# Extracted records

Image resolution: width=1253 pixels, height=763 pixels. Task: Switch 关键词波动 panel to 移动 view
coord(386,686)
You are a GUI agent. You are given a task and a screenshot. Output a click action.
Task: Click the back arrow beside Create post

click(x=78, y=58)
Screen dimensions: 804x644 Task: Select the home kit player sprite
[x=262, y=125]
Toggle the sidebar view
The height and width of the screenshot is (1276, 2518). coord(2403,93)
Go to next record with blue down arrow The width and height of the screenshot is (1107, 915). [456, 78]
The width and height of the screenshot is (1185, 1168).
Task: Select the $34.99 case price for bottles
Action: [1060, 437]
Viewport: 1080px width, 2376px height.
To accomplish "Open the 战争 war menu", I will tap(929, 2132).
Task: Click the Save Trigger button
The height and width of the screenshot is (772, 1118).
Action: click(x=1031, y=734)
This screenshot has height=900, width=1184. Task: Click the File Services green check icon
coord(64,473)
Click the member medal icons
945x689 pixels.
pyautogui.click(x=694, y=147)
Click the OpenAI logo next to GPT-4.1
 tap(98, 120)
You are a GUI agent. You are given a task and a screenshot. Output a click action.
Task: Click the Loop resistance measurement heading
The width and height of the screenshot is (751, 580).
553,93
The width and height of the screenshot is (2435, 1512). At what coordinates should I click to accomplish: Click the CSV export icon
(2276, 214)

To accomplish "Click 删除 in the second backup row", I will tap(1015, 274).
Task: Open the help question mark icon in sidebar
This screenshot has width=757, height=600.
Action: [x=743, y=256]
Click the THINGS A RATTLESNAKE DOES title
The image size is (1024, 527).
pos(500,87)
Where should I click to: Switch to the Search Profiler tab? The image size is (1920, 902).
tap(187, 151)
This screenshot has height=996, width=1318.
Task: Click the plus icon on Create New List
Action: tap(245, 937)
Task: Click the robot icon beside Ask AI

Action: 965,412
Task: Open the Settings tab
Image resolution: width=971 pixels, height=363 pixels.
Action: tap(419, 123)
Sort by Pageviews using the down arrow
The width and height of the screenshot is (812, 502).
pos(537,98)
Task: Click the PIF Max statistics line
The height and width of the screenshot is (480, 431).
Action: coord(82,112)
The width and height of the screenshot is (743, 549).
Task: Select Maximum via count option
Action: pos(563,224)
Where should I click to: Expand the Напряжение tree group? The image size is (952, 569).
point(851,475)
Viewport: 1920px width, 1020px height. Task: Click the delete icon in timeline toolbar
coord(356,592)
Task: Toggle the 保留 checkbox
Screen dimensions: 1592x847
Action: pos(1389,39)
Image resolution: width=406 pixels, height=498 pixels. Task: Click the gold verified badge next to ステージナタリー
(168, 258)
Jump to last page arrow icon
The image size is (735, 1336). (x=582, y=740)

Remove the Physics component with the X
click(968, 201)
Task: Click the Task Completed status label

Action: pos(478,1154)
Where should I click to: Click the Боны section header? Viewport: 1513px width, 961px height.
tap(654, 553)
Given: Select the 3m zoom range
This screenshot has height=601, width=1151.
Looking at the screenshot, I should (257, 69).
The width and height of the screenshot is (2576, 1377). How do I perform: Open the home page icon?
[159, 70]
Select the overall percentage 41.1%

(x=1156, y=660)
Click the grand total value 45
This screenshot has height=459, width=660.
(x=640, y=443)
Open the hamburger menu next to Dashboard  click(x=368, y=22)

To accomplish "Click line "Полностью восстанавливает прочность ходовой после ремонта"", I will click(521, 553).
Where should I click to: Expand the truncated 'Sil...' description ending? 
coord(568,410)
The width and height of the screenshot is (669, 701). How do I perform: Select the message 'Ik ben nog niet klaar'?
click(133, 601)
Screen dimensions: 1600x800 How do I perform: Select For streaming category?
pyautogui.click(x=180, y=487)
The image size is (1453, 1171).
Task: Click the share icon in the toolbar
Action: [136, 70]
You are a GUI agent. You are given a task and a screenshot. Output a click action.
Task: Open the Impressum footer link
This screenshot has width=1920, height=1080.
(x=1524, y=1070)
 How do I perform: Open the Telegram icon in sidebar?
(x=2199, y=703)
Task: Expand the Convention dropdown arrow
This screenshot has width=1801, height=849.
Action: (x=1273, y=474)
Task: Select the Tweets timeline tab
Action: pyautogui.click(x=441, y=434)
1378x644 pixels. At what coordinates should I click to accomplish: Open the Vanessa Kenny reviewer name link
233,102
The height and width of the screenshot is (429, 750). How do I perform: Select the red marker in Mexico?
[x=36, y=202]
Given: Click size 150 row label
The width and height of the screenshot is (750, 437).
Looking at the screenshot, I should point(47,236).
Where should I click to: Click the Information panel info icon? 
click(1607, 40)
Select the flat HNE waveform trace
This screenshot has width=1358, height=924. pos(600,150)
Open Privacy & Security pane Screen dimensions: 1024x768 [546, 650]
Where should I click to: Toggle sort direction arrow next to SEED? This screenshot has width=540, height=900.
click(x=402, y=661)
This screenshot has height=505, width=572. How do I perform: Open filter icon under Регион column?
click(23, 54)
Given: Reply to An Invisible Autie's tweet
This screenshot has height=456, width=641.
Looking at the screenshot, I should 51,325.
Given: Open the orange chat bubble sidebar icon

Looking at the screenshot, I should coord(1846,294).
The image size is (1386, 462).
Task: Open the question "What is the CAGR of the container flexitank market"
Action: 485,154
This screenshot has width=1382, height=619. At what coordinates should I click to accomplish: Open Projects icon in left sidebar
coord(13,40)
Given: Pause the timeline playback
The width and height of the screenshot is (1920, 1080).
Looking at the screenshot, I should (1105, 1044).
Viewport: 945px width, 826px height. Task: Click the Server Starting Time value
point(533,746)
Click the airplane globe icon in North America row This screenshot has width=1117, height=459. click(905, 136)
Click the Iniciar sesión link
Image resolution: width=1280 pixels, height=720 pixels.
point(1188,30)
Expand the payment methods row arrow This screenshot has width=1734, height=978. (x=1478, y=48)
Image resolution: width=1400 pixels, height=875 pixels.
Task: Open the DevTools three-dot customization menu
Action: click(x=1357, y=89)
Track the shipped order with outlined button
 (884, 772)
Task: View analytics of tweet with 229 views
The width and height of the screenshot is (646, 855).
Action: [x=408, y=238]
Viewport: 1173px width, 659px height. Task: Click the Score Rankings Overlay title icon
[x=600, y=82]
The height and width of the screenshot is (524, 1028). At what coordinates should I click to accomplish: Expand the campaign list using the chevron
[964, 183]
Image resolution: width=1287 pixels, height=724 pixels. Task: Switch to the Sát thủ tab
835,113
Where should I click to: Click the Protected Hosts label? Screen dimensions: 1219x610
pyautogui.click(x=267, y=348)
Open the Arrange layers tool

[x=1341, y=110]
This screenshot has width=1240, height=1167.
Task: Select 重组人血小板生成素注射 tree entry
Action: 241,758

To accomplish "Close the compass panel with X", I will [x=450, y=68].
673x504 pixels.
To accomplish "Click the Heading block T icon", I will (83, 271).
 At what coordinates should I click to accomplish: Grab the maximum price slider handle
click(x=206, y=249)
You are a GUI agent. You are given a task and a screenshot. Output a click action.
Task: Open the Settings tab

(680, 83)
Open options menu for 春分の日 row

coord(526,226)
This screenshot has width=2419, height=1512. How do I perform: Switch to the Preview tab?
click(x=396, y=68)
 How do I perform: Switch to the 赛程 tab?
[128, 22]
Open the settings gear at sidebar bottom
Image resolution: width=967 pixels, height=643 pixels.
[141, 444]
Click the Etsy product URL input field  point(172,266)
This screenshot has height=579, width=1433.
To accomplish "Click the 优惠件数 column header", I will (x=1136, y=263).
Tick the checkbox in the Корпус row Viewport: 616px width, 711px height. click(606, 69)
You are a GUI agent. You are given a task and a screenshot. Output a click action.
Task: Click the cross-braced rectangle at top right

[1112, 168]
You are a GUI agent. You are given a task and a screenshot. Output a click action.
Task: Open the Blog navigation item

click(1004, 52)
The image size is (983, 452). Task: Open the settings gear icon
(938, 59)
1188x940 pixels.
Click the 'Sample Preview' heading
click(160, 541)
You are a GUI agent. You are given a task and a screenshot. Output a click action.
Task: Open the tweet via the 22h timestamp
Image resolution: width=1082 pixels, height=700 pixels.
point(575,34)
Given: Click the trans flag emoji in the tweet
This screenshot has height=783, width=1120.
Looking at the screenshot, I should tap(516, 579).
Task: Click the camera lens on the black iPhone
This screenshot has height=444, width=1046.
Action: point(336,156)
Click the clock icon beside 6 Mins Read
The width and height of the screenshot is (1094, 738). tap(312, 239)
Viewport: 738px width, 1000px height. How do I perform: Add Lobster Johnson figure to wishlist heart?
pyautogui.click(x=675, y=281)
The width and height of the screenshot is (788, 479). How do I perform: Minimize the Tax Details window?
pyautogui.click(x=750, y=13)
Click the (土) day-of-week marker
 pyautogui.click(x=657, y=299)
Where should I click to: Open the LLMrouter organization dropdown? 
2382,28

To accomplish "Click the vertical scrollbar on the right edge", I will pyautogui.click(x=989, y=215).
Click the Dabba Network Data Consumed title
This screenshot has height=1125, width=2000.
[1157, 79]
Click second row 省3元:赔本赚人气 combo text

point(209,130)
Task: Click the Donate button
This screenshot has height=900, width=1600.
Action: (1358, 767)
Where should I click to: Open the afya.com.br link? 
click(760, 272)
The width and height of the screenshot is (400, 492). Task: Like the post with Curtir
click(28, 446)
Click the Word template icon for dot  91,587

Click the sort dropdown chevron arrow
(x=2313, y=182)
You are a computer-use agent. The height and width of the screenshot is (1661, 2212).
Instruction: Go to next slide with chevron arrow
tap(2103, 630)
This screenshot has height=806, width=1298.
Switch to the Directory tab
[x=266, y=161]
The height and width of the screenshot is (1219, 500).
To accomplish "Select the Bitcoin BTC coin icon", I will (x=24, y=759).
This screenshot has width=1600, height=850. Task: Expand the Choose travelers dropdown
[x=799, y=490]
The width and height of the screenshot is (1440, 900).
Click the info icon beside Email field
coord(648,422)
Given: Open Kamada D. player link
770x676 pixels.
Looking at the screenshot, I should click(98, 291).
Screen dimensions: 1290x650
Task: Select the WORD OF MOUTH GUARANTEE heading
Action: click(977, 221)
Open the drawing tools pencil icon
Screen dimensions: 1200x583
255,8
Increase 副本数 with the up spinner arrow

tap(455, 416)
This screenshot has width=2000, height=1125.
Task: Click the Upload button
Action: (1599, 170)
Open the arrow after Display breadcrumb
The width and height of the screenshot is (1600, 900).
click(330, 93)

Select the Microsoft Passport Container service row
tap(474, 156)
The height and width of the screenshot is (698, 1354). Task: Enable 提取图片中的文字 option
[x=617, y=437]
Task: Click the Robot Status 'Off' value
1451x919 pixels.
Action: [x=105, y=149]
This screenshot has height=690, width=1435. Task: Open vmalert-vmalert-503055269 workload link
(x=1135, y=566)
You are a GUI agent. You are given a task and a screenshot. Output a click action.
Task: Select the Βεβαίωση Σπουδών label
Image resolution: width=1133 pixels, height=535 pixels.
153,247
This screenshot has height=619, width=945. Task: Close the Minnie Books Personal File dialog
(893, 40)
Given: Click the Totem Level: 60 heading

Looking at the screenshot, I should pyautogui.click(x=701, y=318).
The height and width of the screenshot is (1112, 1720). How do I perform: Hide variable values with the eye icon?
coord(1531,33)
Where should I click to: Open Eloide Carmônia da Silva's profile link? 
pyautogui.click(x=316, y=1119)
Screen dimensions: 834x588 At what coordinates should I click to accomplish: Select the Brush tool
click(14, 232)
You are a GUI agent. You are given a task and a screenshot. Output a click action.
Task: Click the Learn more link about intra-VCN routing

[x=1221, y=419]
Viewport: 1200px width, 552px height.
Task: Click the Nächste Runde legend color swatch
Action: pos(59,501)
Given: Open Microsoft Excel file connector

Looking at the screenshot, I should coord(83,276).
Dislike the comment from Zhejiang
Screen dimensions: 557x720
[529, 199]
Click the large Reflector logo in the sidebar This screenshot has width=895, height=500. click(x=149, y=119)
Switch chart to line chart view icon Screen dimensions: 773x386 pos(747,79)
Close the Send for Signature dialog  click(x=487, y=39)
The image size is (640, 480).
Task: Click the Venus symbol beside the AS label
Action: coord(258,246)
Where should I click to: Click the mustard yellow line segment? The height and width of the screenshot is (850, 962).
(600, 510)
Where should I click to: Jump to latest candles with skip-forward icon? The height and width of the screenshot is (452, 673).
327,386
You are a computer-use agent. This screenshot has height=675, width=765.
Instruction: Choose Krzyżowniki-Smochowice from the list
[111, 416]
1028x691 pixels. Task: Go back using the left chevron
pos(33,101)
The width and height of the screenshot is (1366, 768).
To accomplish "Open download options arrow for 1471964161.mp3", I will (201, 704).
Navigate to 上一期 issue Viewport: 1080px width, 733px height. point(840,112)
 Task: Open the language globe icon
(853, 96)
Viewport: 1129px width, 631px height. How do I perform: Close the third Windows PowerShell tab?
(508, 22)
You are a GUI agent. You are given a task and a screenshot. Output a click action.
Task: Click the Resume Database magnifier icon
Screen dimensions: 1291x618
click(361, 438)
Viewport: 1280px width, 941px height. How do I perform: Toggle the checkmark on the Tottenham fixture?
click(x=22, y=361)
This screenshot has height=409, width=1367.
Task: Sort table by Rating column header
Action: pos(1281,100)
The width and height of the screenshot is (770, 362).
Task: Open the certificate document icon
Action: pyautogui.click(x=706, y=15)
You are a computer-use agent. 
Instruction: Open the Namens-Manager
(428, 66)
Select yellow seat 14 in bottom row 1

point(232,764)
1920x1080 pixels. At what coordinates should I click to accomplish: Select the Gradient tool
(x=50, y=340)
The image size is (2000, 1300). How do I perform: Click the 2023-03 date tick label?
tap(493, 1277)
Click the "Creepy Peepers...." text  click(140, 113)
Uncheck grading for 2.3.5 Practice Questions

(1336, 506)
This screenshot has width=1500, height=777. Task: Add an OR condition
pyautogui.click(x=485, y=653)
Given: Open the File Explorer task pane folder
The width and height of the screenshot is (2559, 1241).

# What to work on
Pick out every line of the material above that contains the word "Toggle", and copy each one. Match case exactly.

# Full response
Toggle the sidebar view
Task: Toggle the 保留 checkbox
Where should I click to: Toggle sort direction arrow next to SEED? This screenshot has width=540, height=900.
Viewport: 1280px width, 941px height. How do I perform: Toggle the checkmark on the Tottenham fixture?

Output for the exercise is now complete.